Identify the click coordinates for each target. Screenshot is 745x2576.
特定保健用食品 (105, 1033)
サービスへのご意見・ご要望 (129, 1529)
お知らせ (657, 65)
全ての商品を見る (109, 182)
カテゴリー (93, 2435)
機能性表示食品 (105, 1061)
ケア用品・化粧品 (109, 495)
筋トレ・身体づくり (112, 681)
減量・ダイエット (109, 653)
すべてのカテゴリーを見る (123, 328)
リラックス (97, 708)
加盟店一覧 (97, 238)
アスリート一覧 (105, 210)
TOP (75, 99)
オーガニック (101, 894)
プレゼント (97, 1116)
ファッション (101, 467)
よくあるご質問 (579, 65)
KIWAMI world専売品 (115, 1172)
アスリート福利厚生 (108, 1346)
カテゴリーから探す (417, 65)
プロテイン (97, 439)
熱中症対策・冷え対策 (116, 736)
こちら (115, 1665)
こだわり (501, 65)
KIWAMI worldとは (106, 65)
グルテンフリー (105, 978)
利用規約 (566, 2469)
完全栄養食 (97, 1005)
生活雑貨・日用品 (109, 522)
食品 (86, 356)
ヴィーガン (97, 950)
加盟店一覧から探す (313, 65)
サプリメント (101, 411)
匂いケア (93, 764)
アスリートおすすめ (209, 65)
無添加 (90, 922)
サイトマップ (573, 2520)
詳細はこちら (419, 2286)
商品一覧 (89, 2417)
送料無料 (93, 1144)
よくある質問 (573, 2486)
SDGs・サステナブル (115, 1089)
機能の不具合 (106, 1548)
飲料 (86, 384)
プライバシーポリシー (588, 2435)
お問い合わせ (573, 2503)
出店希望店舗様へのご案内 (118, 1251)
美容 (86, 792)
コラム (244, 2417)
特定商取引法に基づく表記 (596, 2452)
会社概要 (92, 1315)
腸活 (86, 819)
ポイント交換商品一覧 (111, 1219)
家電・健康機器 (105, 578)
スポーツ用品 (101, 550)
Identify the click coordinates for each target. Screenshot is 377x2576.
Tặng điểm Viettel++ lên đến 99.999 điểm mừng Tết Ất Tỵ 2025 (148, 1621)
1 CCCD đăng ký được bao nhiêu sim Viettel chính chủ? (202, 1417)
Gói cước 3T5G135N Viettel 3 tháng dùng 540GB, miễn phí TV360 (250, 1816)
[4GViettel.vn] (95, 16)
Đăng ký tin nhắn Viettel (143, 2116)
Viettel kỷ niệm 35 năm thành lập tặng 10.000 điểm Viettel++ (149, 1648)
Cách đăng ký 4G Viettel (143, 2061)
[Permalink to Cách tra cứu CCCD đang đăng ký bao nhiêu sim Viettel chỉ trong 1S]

_ _ _

WHAT THE TASK REQUIRES: Which lines in the records contain the word "click"? Pull out each of those lines and copy it in full.

EXERCISE SOLUTION:
Identify the click coordinates for each target. Screenshot is 745x2576.
Identify the click coordinates for each target. Screenshot is 377x2576.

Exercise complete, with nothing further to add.